_Exercise goal:_ Write out the data below exactly, beginning with the first line and ending once the line that has "The image size is (1389, 868)." is written.

(Records excerpted from a collection)

-------

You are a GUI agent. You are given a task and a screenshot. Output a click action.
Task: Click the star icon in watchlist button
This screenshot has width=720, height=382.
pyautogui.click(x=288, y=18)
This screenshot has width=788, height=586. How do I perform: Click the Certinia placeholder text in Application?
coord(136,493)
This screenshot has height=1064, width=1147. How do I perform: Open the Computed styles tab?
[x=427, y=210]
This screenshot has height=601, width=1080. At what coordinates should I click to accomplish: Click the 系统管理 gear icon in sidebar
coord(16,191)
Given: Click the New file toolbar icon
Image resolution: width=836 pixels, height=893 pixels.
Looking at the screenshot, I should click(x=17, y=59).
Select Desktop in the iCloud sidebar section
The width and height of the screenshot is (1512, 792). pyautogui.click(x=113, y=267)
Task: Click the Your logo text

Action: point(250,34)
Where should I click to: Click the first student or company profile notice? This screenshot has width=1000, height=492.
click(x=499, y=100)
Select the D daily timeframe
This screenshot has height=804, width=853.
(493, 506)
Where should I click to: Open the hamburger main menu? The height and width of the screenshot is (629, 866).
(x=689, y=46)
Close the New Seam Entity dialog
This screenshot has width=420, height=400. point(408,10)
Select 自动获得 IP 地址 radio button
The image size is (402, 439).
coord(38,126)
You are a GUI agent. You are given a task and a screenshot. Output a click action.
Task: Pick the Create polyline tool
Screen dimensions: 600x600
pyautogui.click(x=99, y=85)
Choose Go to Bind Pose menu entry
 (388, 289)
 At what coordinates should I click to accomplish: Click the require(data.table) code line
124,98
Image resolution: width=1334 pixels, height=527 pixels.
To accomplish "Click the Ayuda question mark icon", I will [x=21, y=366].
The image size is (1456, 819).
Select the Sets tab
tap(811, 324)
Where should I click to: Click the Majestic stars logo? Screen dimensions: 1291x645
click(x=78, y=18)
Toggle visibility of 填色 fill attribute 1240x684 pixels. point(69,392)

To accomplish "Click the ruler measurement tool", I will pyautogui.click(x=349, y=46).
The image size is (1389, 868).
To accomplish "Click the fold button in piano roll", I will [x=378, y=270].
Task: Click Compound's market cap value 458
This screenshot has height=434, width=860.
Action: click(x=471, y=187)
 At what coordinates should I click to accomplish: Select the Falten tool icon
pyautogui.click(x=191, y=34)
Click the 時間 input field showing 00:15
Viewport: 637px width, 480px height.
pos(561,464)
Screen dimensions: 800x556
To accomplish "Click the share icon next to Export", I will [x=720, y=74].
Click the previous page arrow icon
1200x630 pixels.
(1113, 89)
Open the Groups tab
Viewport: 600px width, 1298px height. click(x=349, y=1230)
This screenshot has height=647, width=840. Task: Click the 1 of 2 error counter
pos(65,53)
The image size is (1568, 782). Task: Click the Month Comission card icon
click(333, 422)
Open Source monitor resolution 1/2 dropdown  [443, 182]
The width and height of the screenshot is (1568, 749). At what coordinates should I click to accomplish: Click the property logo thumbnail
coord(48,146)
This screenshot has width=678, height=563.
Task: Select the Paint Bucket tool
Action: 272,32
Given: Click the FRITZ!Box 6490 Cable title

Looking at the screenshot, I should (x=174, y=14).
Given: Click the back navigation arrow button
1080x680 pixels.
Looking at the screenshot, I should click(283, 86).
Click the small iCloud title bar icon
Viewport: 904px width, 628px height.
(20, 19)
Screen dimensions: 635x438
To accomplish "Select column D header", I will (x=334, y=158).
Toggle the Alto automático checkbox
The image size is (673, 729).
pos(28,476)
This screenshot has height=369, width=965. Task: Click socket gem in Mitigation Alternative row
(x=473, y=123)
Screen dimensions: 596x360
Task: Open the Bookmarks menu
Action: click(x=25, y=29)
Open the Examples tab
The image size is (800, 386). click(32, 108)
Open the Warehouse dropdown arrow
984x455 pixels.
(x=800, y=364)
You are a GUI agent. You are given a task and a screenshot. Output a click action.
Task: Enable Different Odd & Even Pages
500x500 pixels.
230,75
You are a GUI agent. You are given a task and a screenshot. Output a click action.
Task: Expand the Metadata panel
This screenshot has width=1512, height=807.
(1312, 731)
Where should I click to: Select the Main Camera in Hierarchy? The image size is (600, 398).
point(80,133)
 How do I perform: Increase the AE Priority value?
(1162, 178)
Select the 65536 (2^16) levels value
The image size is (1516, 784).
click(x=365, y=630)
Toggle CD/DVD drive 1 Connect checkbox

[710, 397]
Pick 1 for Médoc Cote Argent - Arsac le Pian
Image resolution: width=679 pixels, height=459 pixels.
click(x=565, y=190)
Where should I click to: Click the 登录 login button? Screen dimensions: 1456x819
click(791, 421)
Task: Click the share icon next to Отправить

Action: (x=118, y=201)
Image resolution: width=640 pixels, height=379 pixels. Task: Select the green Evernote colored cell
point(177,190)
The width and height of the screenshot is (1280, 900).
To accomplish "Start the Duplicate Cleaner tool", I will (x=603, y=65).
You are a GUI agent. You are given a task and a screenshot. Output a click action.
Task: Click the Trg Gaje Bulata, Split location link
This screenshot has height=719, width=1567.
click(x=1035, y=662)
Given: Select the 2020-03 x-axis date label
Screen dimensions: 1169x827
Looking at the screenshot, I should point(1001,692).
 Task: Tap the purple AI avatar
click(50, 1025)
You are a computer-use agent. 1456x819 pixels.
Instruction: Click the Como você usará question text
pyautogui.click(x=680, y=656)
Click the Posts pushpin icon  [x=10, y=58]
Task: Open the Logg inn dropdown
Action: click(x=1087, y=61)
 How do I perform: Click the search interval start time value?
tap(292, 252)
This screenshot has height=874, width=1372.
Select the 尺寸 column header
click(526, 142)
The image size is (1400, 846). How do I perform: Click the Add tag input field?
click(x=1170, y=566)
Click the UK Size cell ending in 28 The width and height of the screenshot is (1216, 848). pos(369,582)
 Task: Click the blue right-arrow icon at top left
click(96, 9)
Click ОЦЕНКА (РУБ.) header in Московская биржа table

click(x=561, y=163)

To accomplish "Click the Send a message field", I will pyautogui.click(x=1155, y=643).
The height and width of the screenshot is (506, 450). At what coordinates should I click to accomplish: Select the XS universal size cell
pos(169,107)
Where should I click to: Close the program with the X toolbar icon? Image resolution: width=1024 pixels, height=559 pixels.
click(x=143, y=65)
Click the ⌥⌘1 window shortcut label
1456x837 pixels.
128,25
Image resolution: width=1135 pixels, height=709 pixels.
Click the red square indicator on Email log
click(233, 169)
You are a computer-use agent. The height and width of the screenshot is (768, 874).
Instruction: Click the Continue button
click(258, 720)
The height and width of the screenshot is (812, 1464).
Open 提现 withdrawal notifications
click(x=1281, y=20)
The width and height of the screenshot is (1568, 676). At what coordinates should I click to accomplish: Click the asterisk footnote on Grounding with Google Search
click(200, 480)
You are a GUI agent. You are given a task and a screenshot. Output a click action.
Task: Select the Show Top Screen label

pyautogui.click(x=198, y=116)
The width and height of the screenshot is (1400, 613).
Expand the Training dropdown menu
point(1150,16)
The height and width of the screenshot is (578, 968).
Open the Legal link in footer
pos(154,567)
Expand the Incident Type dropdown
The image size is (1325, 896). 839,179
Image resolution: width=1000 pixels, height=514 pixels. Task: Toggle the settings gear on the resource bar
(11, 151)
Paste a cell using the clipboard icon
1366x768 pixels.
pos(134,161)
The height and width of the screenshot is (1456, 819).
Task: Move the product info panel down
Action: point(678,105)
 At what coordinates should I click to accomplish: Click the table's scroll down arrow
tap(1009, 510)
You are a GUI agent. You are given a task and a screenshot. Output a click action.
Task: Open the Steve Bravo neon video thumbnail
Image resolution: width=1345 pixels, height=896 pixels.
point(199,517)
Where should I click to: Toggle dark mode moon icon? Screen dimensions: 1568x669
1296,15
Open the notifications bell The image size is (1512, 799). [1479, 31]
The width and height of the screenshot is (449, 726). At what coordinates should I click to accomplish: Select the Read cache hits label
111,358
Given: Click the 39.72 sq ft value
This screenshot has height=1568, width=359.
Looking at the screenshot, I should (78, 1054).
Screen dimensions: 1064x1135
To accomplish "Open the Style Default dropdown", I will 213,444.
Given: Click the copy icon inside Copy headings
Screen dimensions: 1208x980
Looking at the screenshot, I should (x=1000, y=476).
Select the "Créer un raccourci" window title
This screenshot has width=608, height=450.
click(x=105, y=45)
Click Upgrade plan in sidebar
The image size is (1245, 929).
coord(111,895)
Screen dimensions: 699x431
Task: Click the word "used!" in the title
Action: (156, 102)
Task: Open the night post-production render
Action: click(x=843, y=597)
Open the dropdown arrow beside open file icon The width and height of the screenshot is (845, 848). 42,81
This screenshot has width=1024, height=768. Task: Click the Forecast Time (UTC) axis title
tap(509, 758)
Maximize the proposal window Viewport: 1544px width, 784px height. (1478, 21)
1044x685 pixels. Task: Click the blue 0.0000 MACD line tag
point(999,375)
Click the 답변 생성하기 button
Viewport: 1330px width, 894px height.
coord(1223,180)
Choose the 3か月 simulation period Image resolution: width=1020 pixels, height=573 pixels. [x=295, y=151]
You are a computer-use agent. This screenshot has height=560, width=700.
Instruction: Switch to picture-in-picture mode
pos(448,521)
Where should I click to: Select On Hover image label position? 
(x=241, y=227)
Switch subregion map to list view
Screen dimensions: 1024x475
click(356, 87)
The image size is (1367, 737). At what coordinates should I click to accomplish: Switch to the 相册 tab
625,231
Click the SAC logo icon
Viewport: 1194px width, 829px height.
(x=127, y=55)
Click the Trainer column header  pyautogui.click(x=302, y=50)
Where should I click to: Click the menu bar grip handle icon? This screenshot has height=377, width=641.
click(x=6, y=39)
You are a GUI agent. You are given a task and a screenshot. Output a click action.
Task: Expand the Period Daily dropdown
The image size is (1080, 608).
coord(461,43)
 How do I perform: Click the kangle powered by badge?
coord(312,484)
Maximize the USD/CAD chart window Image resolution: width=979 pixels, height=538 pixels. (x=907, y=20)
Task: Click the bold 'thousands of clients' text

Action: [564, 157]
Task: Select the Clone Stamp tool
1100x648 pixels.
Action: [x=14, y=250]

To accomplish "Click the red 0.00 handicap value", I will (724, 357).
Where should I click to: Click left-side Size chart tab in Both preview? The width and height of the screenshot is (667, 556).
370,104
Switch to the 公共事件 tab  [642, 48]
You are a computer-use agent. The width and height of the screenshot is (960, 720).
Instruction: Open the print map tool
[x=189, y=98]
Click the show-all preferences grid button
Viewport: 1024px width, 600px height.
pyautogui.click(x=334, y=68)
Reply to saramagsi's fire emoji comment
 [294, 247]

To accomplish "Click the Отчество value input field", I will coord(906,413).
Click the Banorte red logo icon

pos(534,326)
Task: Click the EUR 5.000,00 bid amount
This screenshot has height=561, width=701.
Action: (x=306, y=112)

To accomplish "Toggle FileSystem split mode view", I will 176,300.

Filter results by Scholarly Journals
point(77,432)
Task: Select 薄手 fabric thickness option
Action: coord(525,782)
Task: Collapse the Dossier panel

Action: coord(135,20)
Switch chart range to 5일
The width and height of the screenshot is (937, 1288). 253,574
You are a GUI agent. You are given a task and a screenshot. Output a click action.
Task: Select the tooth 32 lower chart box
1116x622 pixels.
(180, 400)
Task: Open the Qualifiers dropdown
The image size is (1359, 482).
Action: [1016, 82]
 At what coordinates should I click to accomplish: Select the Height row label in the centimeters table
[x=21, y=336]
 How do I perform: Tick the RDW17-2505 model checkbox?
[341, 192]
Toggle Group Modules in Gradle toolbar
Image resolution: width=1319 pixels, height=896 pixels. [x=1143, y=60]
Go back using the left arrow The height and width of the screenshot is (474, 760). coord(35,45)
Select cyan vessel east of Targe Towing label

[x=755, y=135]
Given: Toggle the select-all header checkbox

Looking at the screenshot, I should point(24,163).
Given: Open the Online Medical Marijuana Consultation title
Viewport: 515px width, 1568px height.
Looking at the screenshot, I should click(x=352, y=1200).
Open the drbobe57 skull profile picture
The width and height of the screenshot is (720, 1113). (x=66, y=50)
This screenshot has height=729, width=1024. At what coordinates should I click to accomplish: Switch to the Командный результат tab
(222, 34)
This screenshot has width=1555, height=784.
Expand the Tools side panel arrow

-------

_Solution to this exercise:_
You are a GUI agent. You are given a task and a screenshot. Output a click action.
Task: Click the star icon in watchlist button
This screenshot has width=720, height=382.
pyautogui.click(x=288, y=18)
This screenshot has width=788, height=586. How do I perform: Click the Certinia placeholder text in Application?
coord(136,493)
This screenshot has height=1064, width=1147. How do I perform: Open the Computed styles tab?
[x=427, y=210]
This screenshot has height=601, width=1080. At what coordinates should I click to accomplish: Click the 系统管理 gear icon in sidebar
coord(16,191)
Given: Click the New file toolbar icon
Image resolution: width=836 pixels, height=893 pixels.
Looking at the screenshot, I should click(x=17, y=59).
Select Desktop in the iCloud sidebar section
The width and height of the screenshot is (1512, 792). pyautogui.click(x=113, y=267)
Task: Click the Your logo text

Action: point(250,34)
Where should I click to: Click the first student or company profile notice? This screenshot has width=1000, height=492.
click(x=499, y=100)
Select the D daily timeframe
This screenshot has height=804, width=853.
(493, 506)
Where should I click to: Open the hamburger main menu? The height and width of the screenshot is (629, 866).
(x=689, y=46)
Close the New Seam Entity dialog
This screenshot has width=420, height=400. point(408,10)
Select 自动获得 IP 地址 radio button
The image size is (402, 439).
coord(38,126)
You are a GUI agent. You are given a task and a screenshot. Output a click action.
Task: Pick the Create polyline tool
Screen dimensions: 600x600
pyautogui.click(x=99, y=85)
Choose Go to Bind Pose menu entry
 (388, 289)
 At what coordinates should I click to accomplish: Click the require(data.table) code line
124,98
Image resolution: width=1334 pixels, height=527 pixels.
To accomplish "Click the Ayuda question mark icon", I will [x=21, y=366].
The image size is (1456, 819).
Select the Sets tab
tap(811, 324)
Where should I click to: Click the Majestic stars logo? Screen dimensions: 1291x645
click(x=78, y=18)
Toggle visibility of 填色 fill attribute 1240x684 pixels. point(69,392)

To accomplish "Click the ruler measurement tool", I will pyautogui.click(x=349, y=46).
The image size is (1389, 868).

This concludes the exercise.